On our blog we love to look at different takes on cultural differences. Understanding culture and how it impacts your business isnt just about dos and dont's. It is SO much more and this little piece on culture and security highlights nicely how culture impacts pretty much everything we do from handshakes to security fences.
According to Grant Hatchimonji, culture both positively and negatively influences the strength of physical perimeter security. In his article on CS Online, he states that this type of security differs between different facilities, as budgets and protected assets vary per company.
However, he believes a facility’s geographical location and culture also play a role.
After all, different countries have different physical perimeter securities. Hatchimonji states that the United States, for example, have less strict measures compared to the rest of the world. Eric Milam, managing principal at Accuvant, says that measures such as tailgating protection and man traps are much more common in Europe, for example, than in the US.
Bill Besse, vice president of consulting and investigations for Andrews International LLC, says that even though many companies located in European countries can decide what measures to implement for themselves, some countries have nation-wide rules to which all companies must comply.
He states that in places where terrorist attacks have taken place, the government often interferes in perimeter security. He gives the example of Istanbul, where important buildings are equipped with magnetometers and baggage and parcel screening. Moreover, even though everyone has to go through a security check before entering a building of importance, Besse says nobody is bothered by this: it has become part of Turkish culture. He adds that for India and Israel, for example, the situation is no different.
Milam says he discovered that social engineering is a great way to bypass strict perimeter security measures.
He gives the example of a request he received from a Japanese company that asked Accuvant to test their security. His staff had no trouble at all entering the building: the pictures of the employee and contractor badges of the company his team found online and the dumb attitude his two employers adopted made it very easy for them to enter the building. They even took pictures of themselves with the guard when they left!
The team also chose a convenient time for their arrival, as they made sure it was night time in the US. That way, the Japanese company would be hesitant to call their headquarters as everybody would be asleep.
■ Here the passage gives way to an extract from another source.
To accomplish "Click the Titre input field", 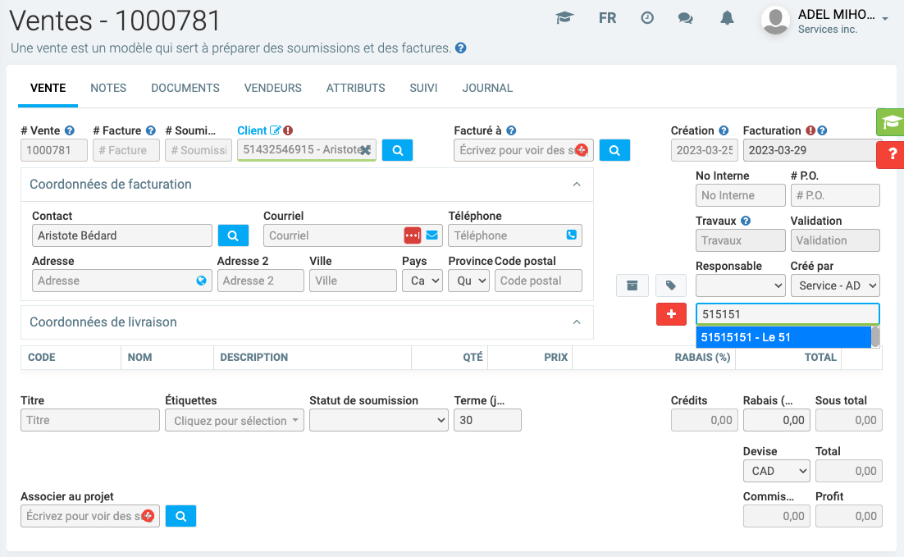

Milam says the submissiveness that can be found in the Japanese culture meant his people could do as they pleased – the Japanese simply wanted to remain respectful and thus didn’t question their actions. He states that he encountered the same situation in companies he pen tested in China, but in the Netherlands as well.
Gender in Spain
In Spain, however, Malim and his team had a little more trouble entering a company. When he pen tested an oil refinery company there, he met a fierce obstacle. He and his team created a letter that stated his people should be helped in any way possible. This letter was signed with a forged signature of the chief legal officer. Malim’s goals was to access an open conference room, but at the front desk, he was bombarded with questions by a middle-aged lady who wasn’t impressed by his letter. Milam was lucky enough that the lady decided to take his request to the head of the plant, who did believe his letter. Again, he says, security crumbled because of a cultural aspect: apparently, men overrule women in Spanish culture.
Milam believes the lady from the front desk would have scared off less persistent intruders. Simple measures, such as limited egress points or one entrance for employees, he says, are often quite effective.
Getting your security right
According to Hatchimonji, the expansion of perimeters must also be taken into account when a company plans its security. Besse thinks companies must have several perimeters zones, as this means intruders are spotted earlier and don’t have access to their target when they succeed in entering the first zone.
This doesn’t mean the outermost security zone isn’t important, Hatchimonji says – the earlier trespassers are hindered in their actions, the better. Besse adds he learned that intruders like to take the path of the least resistance and quickly move on when they fail to breach a perimeter. Thus, he says, companies must make sure they aren’t the softest target in the area. However, he believes being the hardest target in the area isn’t always recommended as this involves a great deal of money. Moreover, Besse says, sometimes the hardest targets are seen as the most attractive ones.
Thus, Hatchimonji concludes, to ensure the maximum possible security, companies on a budget should take a close look at the risks they are running. After determining what their losses might be, they can then decide on their level of protection.